Usually it is proved that no charge resides on the inner surface of the spherical shell by drawing a spherical gausian surface that lies withing the cunductor and arguing that there can be no electric field inside a cunductor (otherwise the cunductor won't be in electrostatic equilibrim as the electrons inside the cunductors will move, creating currents) so no electric field passes through the gausian surface, hence by applying
Interation(E.dA)=q / epsilon
the charge inside the gaussian surface is proved to be 0.
But now if we drill a hole in the spherical shell, Electric field needn't be 0 at the gausian surface at the region of hole. Hence, Interation(E.dA) needn't be 0, so is the charge q.

6. Mar 26, 2009

the-genius

Is there any reason that all the charges should crowed to one surface for a slightly curved plane cunucting sheet?

7. Mar 26, 2009

Count Iblis

Yes, there will be a charge in the inner surface in this case. If you use Gauss' law and make some reasonable estimates assuming that the hole is small and that the hollow sphere is a thin shell, so that the inner surface is colose to the poiuter surface, then you find:

Q_in = Q_t A_h/[2A_t - A_h]

Here Q_in is the charge on the inner surface, Q_t the total charge, A_h the area of the hole and A_t the outer surface area.
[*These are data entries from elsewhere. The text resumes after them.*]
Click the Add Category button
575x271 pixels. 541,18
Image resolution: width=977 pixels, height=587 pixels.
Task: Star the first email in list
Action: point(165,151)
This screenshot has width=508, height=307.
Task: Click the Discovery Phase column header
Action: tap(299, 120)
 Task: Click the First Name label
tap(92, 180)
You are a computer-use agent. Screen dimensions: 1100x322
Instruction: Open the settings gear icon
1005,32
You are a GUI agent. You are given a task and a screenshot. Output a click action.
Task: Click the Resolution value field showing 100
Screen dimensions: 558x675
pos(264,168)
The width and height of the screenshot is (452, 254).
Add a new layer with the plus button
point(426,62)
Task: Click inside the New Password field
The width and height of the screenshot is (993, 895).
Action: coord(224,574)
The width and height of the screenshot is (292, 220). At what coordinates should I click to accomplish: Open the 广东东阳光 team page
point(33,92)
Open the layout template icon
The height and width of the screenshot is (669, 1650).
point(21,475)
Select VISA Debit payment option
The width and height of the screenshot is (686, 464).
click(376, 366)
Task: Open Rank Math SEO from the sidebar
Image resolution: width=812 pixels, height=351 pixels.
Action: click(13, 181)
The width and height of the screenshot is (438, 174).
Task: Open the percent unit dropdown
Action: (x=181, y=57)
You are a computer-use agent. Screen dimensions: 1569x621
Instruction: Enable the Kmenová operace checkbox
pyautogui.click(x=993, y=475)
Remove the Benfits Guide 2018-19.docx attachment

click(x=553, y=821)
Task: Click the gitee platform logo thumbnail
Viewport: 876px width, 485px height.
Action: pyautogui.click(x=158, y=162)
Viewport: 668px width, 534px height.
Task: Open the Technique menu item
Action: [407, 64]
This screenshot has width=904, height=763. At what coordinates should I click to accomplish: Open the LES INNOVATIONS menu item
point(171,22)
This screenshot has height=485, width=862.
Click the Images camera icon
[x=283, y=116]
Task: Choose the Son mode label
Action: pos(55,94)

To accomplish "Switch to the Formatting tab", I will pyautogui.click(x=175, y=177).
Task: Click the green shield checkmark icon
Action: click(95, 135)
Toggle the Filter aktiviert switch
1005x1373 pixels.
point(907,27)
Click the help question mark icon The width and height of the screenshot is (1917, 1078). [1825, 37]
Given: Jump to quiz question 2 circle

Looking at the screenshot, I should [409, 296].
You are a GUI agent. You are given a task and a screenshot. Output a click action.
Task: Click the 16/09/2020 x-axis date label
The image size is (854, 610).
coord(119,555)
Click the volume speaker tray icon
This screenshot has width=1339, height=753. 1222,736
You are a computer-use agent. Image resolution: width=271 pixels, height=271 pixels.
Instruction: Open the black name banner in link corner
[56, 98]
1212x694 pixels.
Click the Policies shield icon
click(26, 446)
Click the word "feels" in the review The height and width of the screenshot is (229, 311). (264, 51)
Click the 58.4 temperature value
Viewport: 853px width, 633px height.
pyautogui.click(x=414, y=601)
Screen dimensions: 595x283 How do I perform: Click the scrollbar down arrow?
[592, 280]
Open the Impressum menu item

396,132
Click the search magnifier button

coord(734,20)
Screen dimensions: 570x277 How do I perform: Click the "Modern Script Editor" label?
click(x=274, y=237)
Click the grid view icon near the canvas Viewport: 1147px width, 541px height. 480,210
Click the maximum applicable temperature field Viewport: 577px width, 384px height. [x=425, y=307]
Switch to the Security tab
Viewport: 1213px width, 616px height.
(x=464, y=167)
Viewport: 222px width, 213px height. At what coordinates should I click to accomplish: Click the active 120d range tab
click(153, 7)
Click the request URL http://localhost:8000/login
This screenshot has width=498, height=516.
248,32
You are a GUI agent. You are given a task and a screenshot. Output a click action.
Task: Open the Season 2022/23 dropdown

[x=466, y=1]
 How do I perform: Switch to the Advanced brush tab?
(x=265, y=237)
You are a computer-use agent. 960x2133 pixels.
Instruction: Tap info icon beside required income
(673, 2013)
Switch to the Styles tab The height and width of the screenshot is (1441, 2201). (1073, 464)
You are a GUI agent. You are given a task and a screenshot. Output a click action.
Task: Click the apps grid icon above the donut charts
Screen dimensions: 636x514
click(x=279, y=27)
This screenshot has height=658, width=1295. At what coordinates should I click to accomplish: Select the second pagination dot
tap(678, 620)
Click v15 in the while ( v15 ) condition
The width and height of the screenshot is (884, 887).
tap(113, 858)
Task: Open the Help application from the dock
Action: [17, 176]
Note that the hole has to be present also in the inner surface.

8. Mar 26, 2009

the-genius

How did you derive the result, Count Iblis? Why should the hole be small? Pease explain.

9. Mar 26, 2009

Count Iblis

It is bedtime for me now, so I'll be brief. Just think about what happens if you integrate E dot dS over a surface that is inside the sphere. Because of the hole you can't say that E is zero everywhere. If you deform the surface you ae integrating on by letting it move outside the sphere when it is at the hole, then you know that near the hole all that is changed is that the surface charge density is zero instead of sigma (note that we don't know yet what the value of sigma is).

Now, you can use the superposition principle by writing the surface charge density as sigma everywhere and that at the hole you have an extra surface charge density of minus sigma. Then just above the hole you have the same electric field as just outside any other point on the sphere plus the electric field due to a surface charge of minus sigma.

This then means that the electric field just above the hole would be

E = sigma/epsilon_0 - sigma/(2epsilon_0 ) = sigma/(2 epsilon_0)

Just inside the hole, the electric field of the fictitional minus sigma charge points in the opposite direction, so for positive sigma it points in the normal direction. This has to be added to the electric field of a sphere woith surface charge sigma without a hole. But inside the spere that electric field would be zero, so we have:

E = 0 + sigma/(2epsilon_0 ) = sigma/(2 epsilon_0)

This is the same as above. Of course, this had to be the case as moving into the hole shouldn't lead to a discontinuity in the field.

If you now evaluate the integral of E dot dS inside the sphere, you get a contribution from the part where the hole is of:

A_h sigma/(2 epsilon_0)

where A_h is the area of the hole.

This then has to be the total charge divided by epsilon_0 that is enclosed by the surface, which must be the interior surface.